Write out, with no changes, every line starting at the one that contains "You are a GUI" and ending at the last line of the data below. Leave pictures out.

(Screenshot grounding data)
--------------------------------

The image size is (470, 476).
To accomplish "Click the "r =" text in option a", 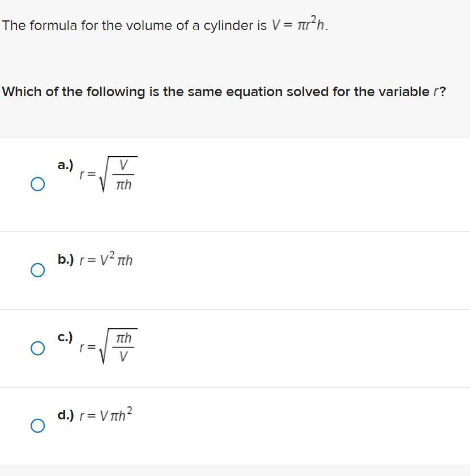I will pos(87,175).
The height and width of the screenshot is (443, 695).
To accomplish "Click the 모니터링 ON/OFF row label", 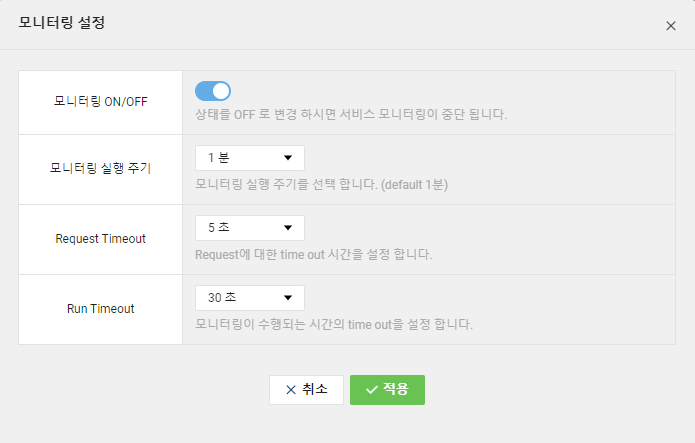I will pos(100,102).
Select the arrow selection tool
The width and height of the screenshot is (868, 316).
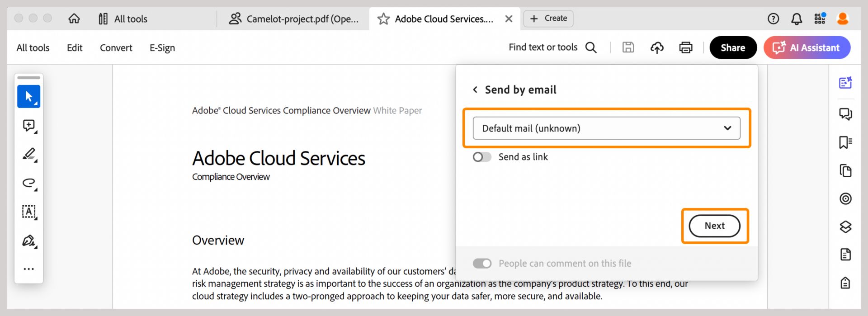pyautogui.click(x=29, y=96)
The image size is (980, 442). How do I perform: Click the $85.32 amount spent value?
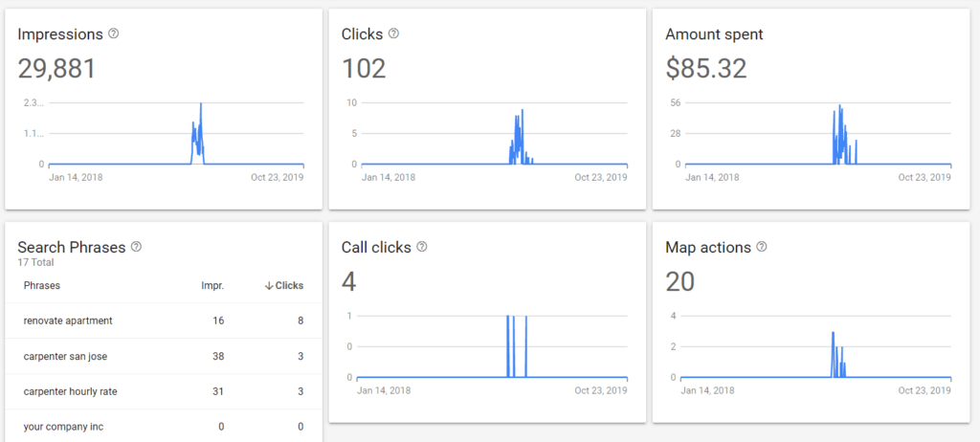click(x=705, y=69)
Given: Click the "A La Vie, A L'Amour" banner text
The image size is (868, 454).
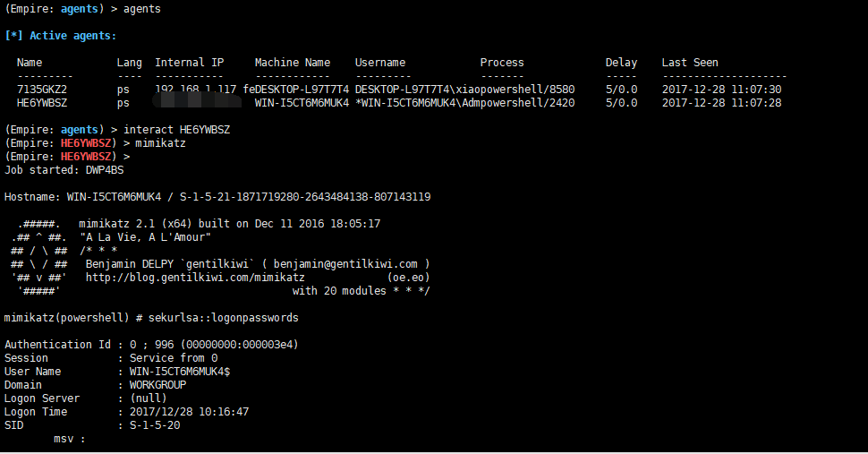Looking at the screenshot, I should (145, 237).
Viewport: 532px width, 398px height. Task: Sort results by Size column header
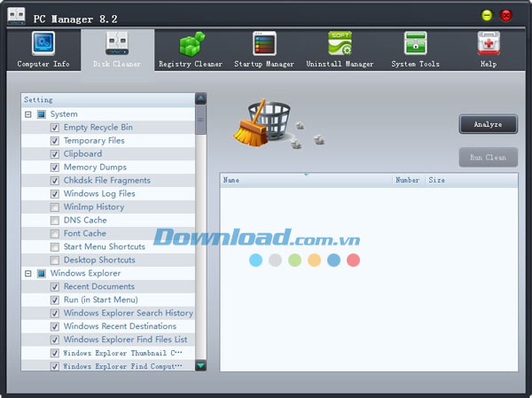pyautogui.click(x=436, y=180)
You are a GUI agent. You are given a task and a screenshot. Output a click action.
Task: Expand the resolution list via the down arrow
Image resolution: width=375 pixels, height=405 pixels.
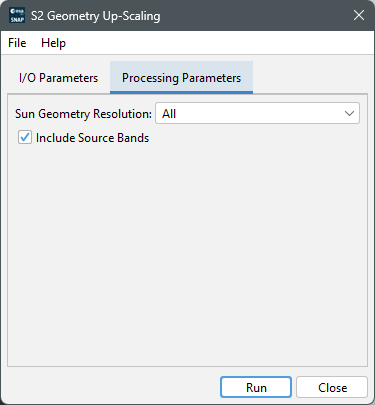point(349,113)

--------------------------------

### Answer to the problem
You are a GUI agent. You are given a task and a screenshot. Output a click action.
Task: Expand the resolution list via the down arrow
Image resolution: width=375 pixels, height=405 pixels.
point(349,113)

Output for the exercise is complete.